- _Exercise goal_: Begin your transcription at the line containing "The height and width of the screenshot is (678, 921)." and continue it, word for word, to the final line below. Include only those lines and skip the pictures.

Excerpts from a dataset
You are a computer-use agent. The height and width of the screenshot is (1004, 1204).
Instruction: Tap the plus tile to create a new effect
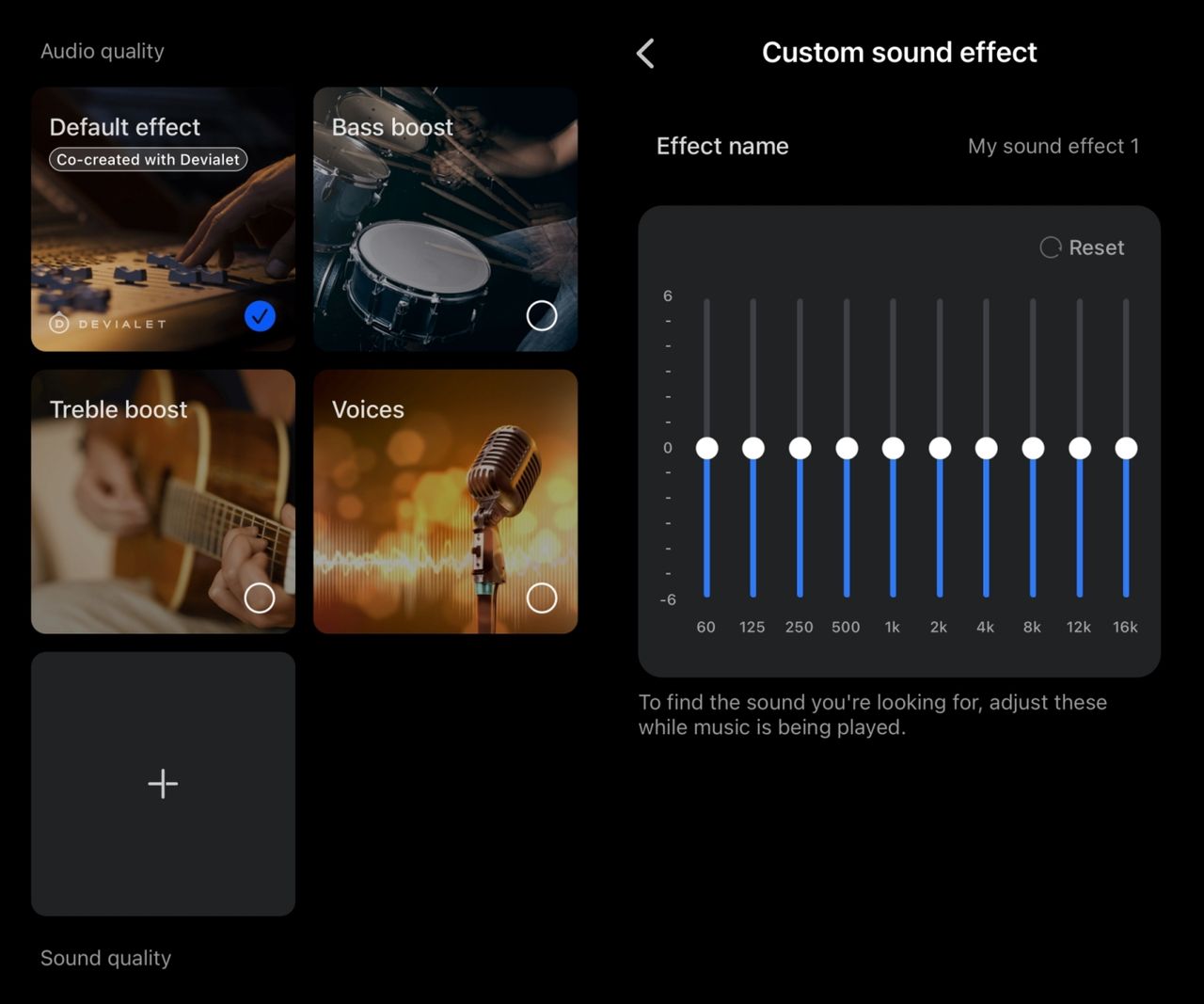click(x=163, y=783)

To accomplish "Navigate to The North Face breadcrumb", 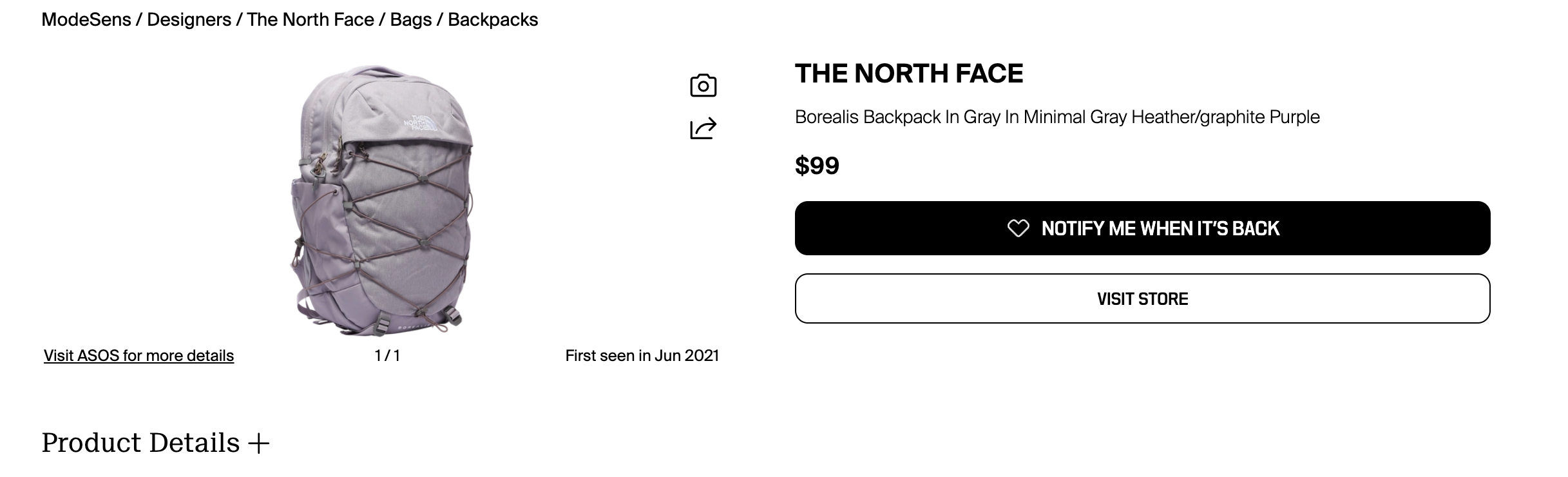I will [310, 20].
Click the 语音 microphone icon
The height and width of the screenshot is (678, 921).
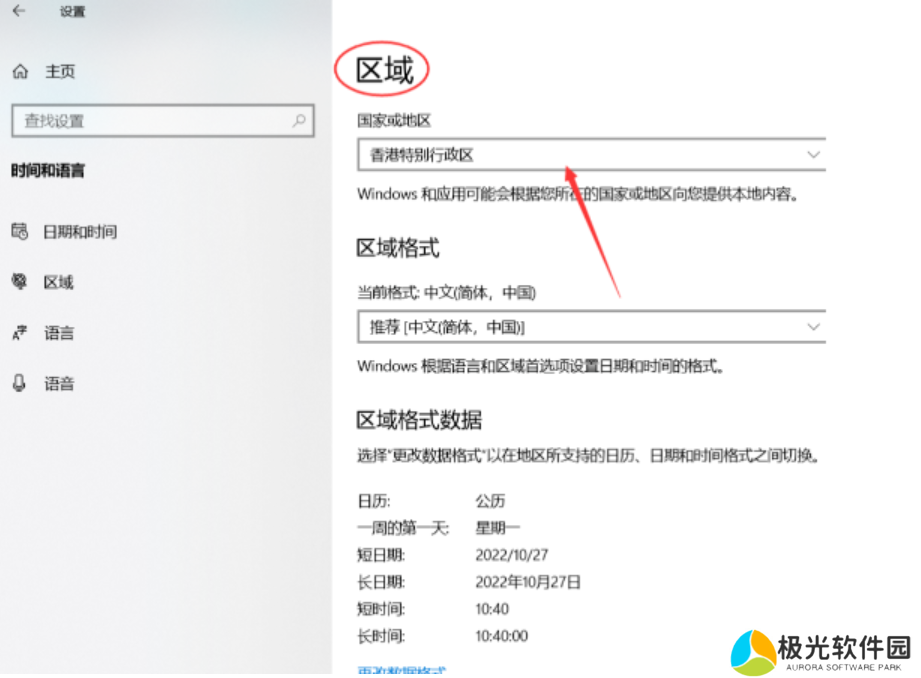point(20,384)
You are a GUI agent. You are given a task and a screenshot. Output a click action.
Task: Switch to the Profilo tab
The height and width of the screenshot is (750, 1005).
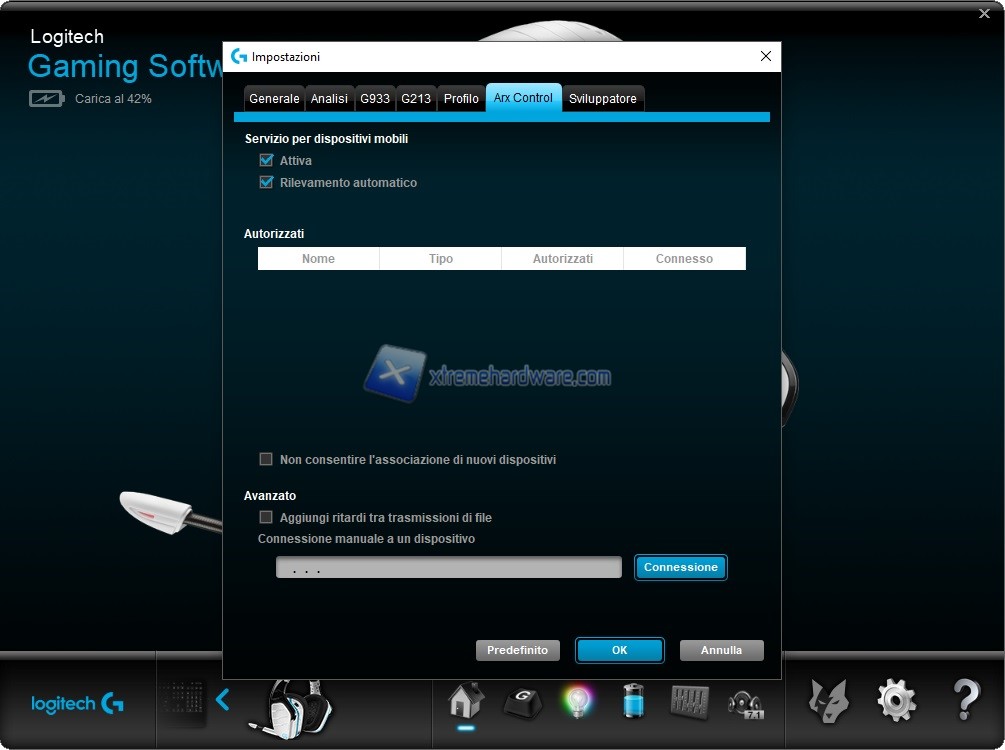(x=461, y=99)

- _The answer_:
The height and width of the screenshot is (678, 921).
point(20,384)
You are a GUI agent. You are given a task and a screenshot. Output a click action.
Task: Switch to the Profilo tab
The height and width of the screenshot is (750, 1005).
(x=461, y=99)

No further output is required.